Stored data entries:
......

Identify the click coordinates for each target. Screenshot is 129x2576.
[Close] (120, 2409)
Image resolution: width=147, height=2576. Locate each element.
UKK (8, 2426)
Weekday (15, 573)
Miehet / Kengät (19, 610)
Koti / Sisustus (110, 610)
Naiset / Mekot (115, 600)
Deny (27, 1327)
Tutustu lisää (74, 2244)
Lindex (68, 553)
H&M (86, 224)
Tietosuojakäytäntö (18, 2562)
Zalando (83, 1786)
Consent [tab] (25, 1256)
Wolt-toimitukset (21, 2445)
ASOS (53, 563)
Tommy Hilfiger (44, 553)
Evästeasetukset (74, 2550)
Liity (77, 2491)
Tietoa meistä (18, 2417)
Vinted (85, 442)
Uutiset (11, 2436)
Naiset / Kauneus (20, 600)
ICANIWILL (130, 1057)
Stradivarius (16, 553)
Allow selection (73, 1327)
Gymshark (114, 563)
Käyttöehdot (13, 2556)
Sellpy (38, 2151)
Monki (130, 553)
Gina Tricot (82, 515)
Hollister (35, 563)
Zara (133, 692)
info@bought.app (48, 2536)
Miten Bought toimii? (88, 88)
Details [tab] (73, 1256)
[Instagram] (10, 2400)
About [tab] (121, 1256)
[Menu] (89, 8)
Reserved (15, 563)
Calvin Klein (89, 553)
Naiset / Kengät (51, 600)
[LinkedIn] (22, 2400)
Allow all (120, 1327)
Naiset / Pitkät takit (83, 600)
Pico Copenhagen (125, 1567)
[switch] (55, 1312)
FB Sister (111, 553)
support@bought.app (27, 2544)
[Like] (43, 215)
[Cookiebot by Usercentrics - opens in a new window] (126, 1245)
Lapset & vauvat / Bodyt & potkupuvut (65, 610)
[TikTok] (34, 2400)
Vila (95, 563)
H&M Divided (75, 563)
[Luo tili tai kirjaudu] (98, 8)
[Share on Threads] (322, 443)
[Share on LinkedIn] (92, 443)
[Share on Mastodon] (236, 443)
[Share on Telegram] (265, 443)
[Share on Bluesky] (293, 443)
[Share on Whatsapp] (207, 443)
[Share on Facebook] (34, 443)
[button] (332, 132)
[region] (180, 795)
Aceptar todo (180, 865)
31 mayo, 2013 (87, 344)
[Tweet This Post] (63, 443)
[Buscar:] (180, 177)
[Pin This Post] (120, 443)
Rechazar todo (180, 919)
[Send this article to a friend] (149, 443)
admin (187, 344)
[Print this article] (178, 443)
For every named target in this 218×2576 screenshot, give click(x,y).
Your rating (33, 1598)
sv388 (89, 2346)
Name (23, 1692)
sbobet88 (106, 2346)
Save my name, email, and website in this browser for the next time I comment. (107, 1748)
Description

......

_Exercise description:_ Print the line containing "sbobet88 (106, 2346)", then every line after it through the last line of the records, each exactly as written; nothing else belongs in the answer.

_Your response:_
sbobet88 (106, 2346)
Save my name, email, and website in this browser for the next time I comment. (107, 1748)
Description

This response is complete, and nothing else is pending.